Jackson Jambalaya is the home of Trollfest '07. Catch this great event which promises to leave NE Jackson & Fondren in flames. Sonjay Poontang and his band headline the night with a special steel cage, no time limit "loser must leave town" bout between Alan Lange and "Big Cat"Donna Ladd following afterwards. Kamikaze will perform his new song F*** Bush, he's still a _____. Did I mention there was no referee? Dr. Heddy Matthias and Lori Gregory will face off in the undercard dueling with dangling participles and other um, devices. Robbie Bell will perform Her two latest songs: My Best Friends are in the Media and Mama's, Don't Let Your Babies Grow up to be George Bell.

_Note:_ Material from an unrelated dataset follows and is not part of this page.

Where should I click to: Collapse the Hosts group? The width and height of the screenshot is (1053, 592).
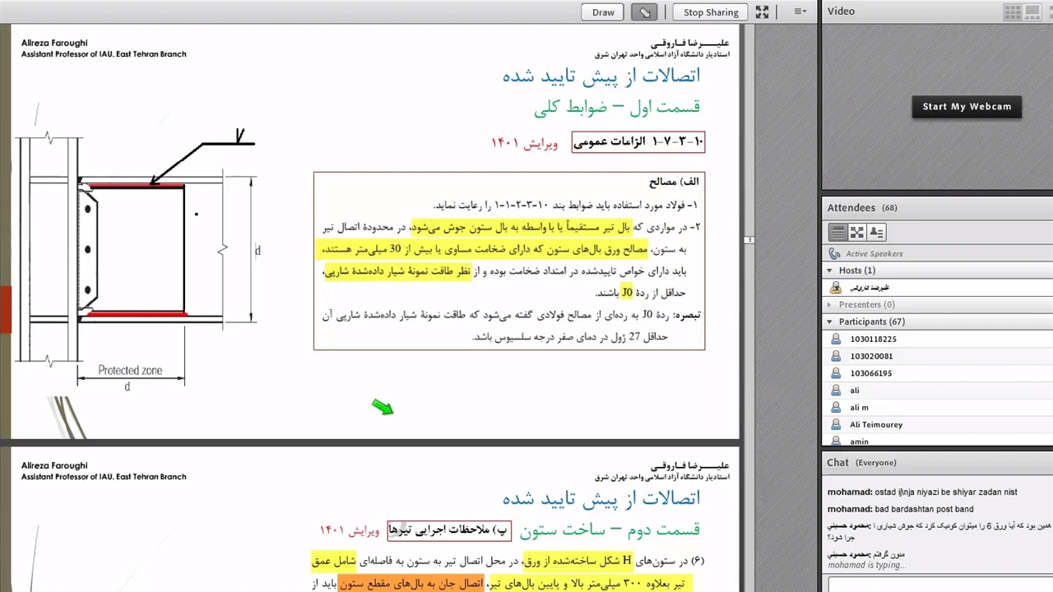(830, 271)

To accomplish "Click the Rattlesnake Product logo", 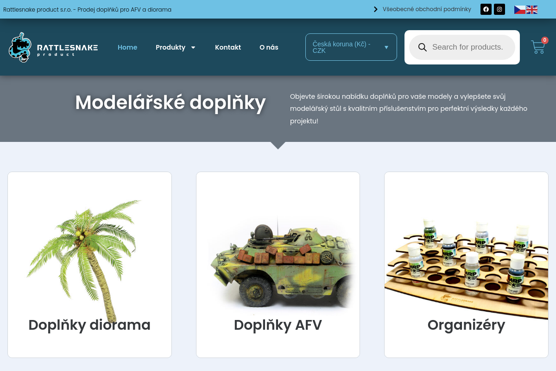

Sid Salter of The Clarion-Ledger will host "Pin the Tail on the Trial Lawyer", sponsored by State Farm.

There will be a hugging booth where in exchange for your young son, Frank Melton will give you a loooong hug. Trollfest will have a dunking booth where Muhammed the terrorist will curse you to Allah as you try to hit a target that will drop him into a vat of pig grease. However, in the true spirit of Separate But Equal, Don Imus and someone from NE Jackson will also sit in the dunking booth for an equal amount of time. Tom Head will give a reading for two hours on why he can't figure out who the hell he is. Cliff Cargill will give lessons with his .80 caliber desert eagle, using Frank Melton photos as targets. Tackleberry will be on hand for an autograph session. KIM Waaaaaade will be passing out free titles and deeds to crackhouses formerly owned by The Wood Street Players.

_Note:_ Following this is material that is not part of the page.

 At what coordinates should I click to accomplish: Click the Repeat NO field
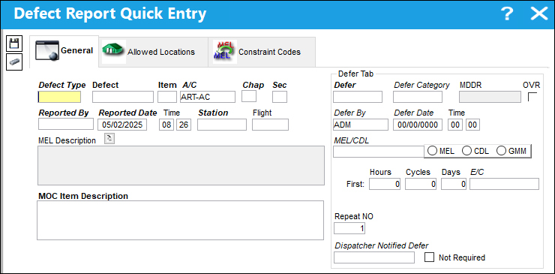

If you get tired come relax at the Fox News Tent. To gain admittance to the VIP section, bring either your Republican Party ID card or a Rebel Flag. Bringing both will entitle you to free drinks.Get your tickets now. Since this is an event for trolls, no ID is required, just bring the hate. Bring the family, Trollfest '07 is for EVERYONE!!!

This is definitely a Beaver production.